A three-phase step motor uses only a lower switching transistor and one additional power transistor rather than both upper and lower transistors. This enables a high recovery voltage to be used when stepping to have faster stepping and a low recovery voltage to be used when needed such as during detent of a variable reluctance step motor, for example. A three-phase step motor has windings 1, 2 and 3 connected to a supply voltage, +V. The windings 1, 2 and 3 are connected through power transistors 4, 5 and 6, respectively, to a PWM control 7. A power transistor 8 has its emitter connected to +V, its base connected to a line 9 through a resistor R1, and its collector connected to the line 9.

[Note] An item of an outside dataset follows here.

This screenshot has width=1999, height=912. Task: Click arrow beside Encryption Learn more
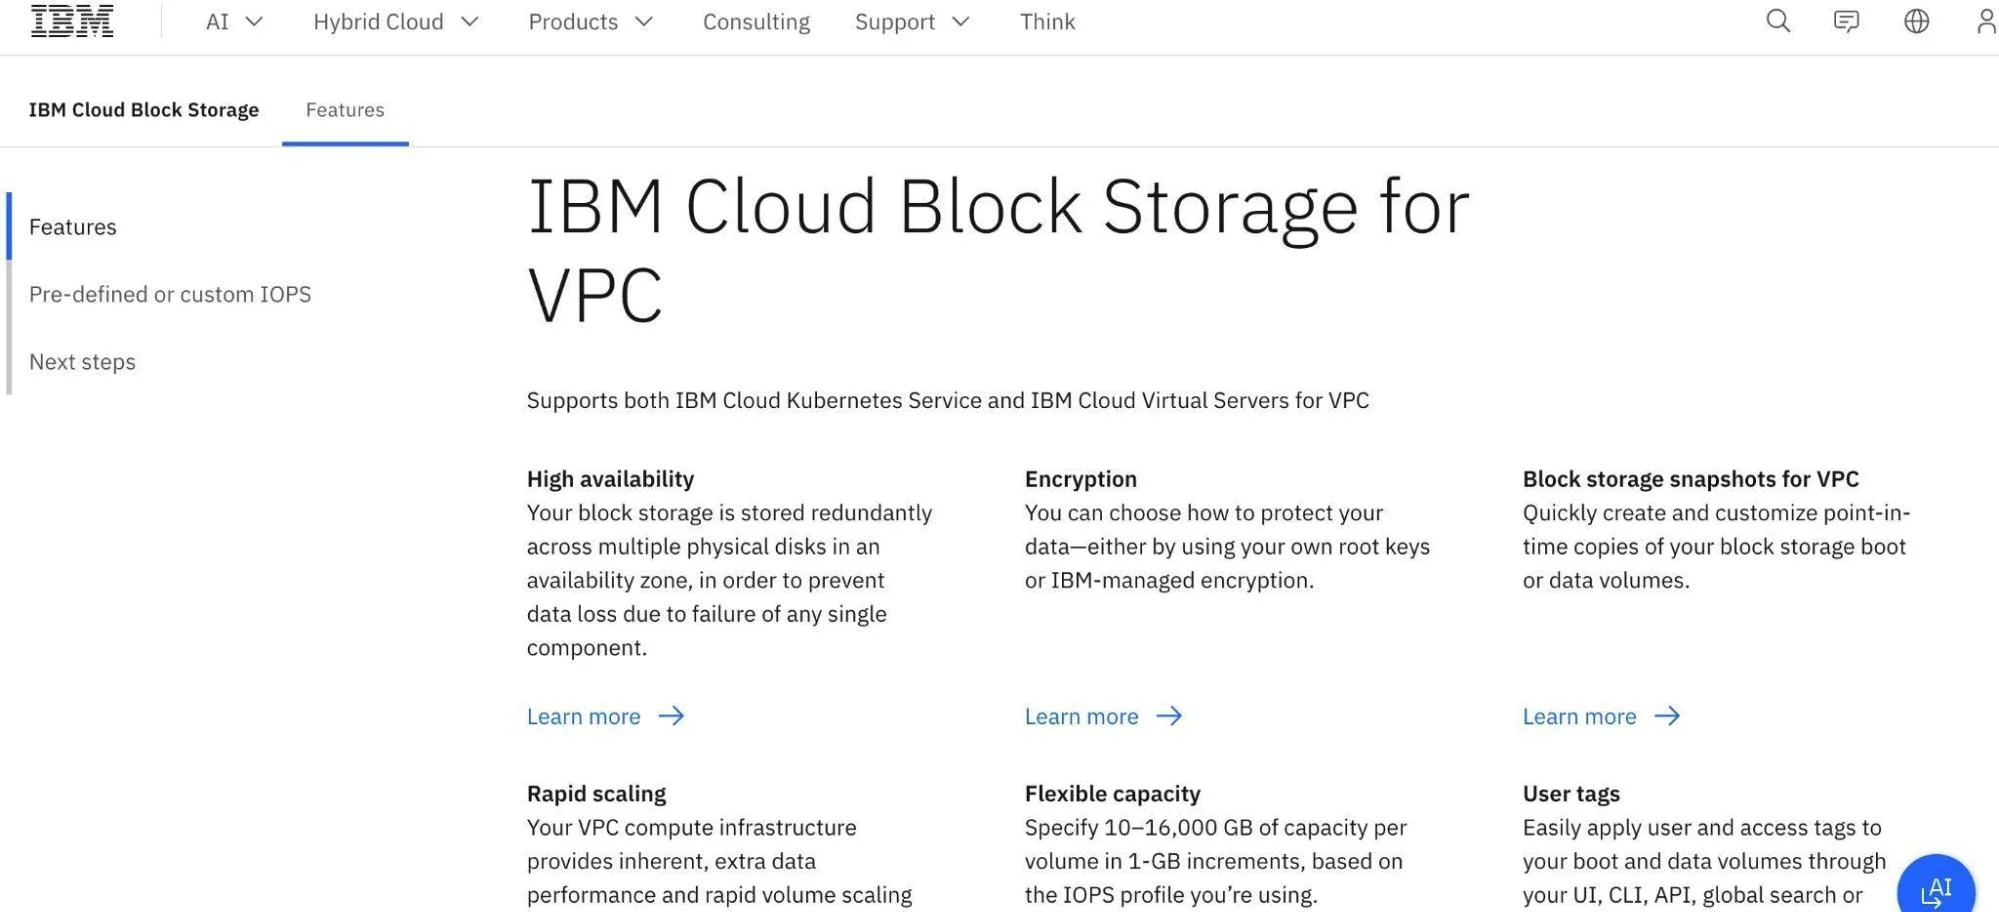(x=1169, y=716)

This text was extracted from a PDF file.
At least one non-text object (such as an image or picture) has been suppressed.
This is the abbreviated version, containing approximately 53% of the total text.

Page 1 of 3

Step Motor Drive Circuit

A three-phase step motor uses only a lower switching transistor and one additional power transistor rather than both upper and lower transistors. This enables a high recovery voltage to be used when stepping to have faster stepping and a low recovery voltage to be used when needed such as during detent of a variable reluctance step motor, for example. A three-phase step motor has windings 1, 2 and 3 connected to a supply voltage, +V. The windings 1, 2 and 3 are connected through power transistors 4, 5 and 6, respectively, to a PWM control 7. A power transistor 8 has its emitter connected to +V, its base connected to a line 9 through a resistor R1, and its collector connected to the line 9. The state of a transistor 10, which is connected to the base of the transistor 8 through a resistor R2, determines whether a recovery voltage, VR, on the line 9 is high or low.

(Image Omitted)

When VR is required to be high because of phase stepping from one of the windings 1, 2 and 3 to the next, the transistor 10 is turned on by a control signal, Vsw, going high. VR needs to be high when the decrease of current in the winding 1, 2 or 3 needs to be fast to have fast stepping of the motor. VR is approximately twice +V when the resistances of R1 and R2 are equal. The ratio of R1 and R2 can be changed to produce any desired high recovery voltage. When VR is required to be low because the rate of decrease in the current is to be low, the transistor 10 is turned off by Vsw going low. VR is approximately the base voltage of transistor 8 since the current through R1 is the base current of transistor 8, which is very small. The following equation describes the voltage VR: VR = (+V + Vbe) x (1 + R1/Rgnd) where: Vbe is the base-to-emitter voltage at transistor 8 and Rgnd is the resistance from the base of transistor 8 to ground. NOTE: Vbe is usually much less than +V so Vbe is zero in the following discussion. When Vsw is high, transistor 10 is turned on and the resistance Rgnd is R2. VR is two times +V and, therefore, high to allow a fast stepping rate. When Vsw is low, the resistance Rgnd is infinite, causing VR to be +V and, therefore, low for detent, etc. If VR is desired to be high continuously, transistor 8 can be replaced by a ground connection of R2. Thi...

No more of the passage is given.